A Nova Democracia festejou a sua
vitória na Praça Syntagma e a esquerda radical celebrou sua relativa
derrota ao compasso de “Avanti Popolo”, na Praça do Metrô Universidade,
distantes entre si 600 metros. “Salvamos o euro e o país de um vermelho
delirante”, dizia um militante da Nova Democracia que passeava pela
praça Syntagma com a bandeira azul de seu partido. “Em seis meses
voltamos com 40%, dizia, por sua vez, um militante do Syriza no ato do
Metro Universidade, uma explanada presidida por uma estátuta de Atenas,
Deusa da Guerra, da civilização, da sabedoria, da estratégia e das
artes, entre outros atributos. Mais filosófico, Evangelos, um porteiro
que trabalha à noite na zona da Syntagma, dizia: “ganharam os ladrões,
como sempre tem corrido neste país há mais de 40 anos”.
A Grécia
votou no domingo sob a imensa pressão exercida por seus sócios europeus e
pelos meios de comunicação do Velho Continente, que fizeram uma
campanha feroz e desonesta a favor do continuísmo, apresentando a
eleição com os mesmos argumentos que a direita da Nova Democracia: a
favor ou contra o euro. Então, o medo e a austeridade venceram. Às dez e
quarenta da noite o líder do Syriza, Alexis Tsipras, reconheceu a
derrota. Quando chegou à sede do partido, os abraços e a emoção eram de
uma noite de vitórias.
“É uma sorte para nós. Eles vão queimar
as asas e nós tomaremos o poder mais legitimados”, dizia sem rodeios um
militante do Syriza. A juventude estava feliz. Pela primeira vez em
muitos anos surgiu do nada uma alternativa à cumplicidade destruidora
entre a direita da Nova Democracia e os socialistas. Mas também emergiu a
pior versão da extrema direita, quer dizer, os neonazis do partido
Aurora Dourada, que reiteraram nesta consulta o percentual de 6 de maio
passado, de 7%.
A vitória do líder da Nova Democracia, Antonis
Samaras, é estreita e o obriga a pactuar uma coalizão com o PASOK. Ambos
os partidos começaram a negociar à noite. Os 30% da Nova Democracia
equivalem a um mínimo de 75 assentos, aos quais há de se somar os 50
assentos que se outorga como prêmio ao partido mais votado. Isso
representa 125 assentos e a eles pode se somar os 12% do PASOK (33
assentos), que forma uma maioria de 161 assentos num parlamento de 300.

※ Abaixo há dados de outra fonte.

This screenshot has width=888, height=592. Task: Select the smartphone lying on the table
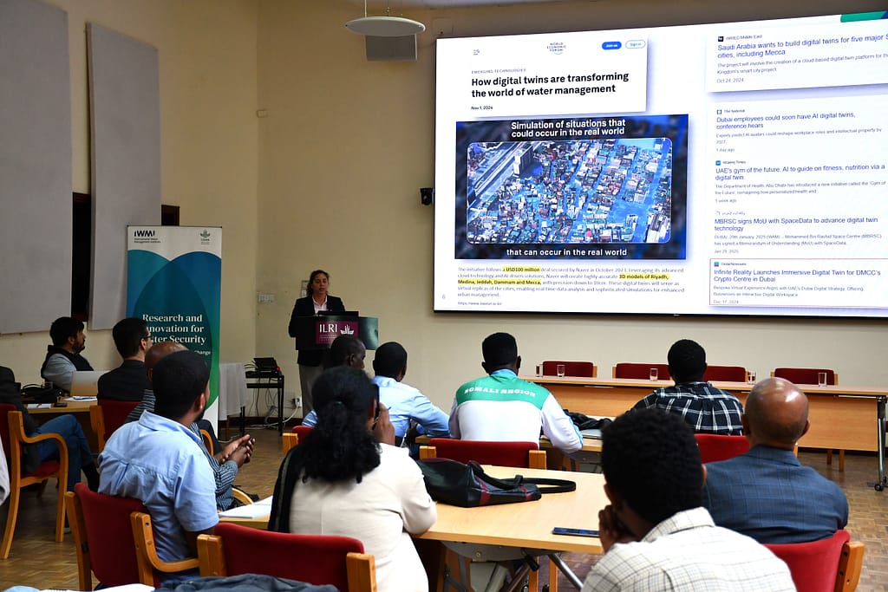click(574, 531)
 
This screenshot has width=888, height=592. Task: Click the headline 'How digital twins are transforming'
click(550, 83)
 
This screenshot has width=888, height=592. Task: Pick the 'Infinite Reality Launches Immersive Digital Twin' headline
click(796, 276)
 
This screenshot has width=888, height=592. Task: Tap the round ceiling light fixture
click(385, 26)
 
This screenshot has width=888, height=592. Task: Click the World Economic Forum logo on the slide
click(556, 47)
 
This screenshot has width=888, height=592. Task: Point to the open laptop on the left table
click(86, 382)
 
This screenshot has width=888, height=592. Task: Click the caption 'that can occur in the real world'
click(567, 252)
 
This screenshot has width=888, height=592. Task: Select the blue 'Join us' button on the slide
click(611, 45)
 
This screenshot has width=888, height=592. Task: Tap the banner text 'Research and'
click(173, 318)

No entanto, a posição hipócrita do PASOK poderia fazer entrar em jogo a
esquerda democrática do partido Dimar, que obteve 6,2% (17 assentos).
O
primeiro a sair em defesa de uma solução política foi o líder do PASOK,
o ex ministro de Finanças Evangelos Venizelos. “Um governo de
responsabilidade nacional supõe a participação de várias forças de
esquerda”, disse Venizelos, em alusão à inclusão do Syriza na coalizão.
Esta
opção é impossível: Alexis Tsipras recusa logicamente entrar num
governo composto pelas formações que provocaram a hecatombe, que
aprovaram os planos de austeridade e que, acima de tudo, foram eleitos
para impor ainda mais austeridade. O porta-voz do Syriza, Panos
Skorletis, revelou à noite que Tsipras havia falado por telefone com
Antonis Samaras, para dizer-lhe que ele terá de formar um governo “sem o
Syriza”.
Não deixaram muitas opções aos gregos. O liberalismo
europeu lhe pôs numa encruzilhada fatal: ou o rigor ou a quebra. O
paradoxo é teatral: os responsáveis pela primeira quebra deverão aprovar
novas medidas que se traduzirão por mais rigor. “Angela Merkel e seus
bancos nos condenaram a morrer em fogo brando e com fome ou a pagar até
uma eternidade comendo migalhas”, ironizava Nikolas, um militante do
Syriza.
Até onde se pode ver, as contas são uma corda no pescoço
da sociedade grega. Na sexta passada venceu o prazo para o pagamento da
segunda parcela do empréstimo de 130 bilhões de euros que o FMI e o
Banco Central Europeu decidiram outorgar a Grécia em 8 de março passado.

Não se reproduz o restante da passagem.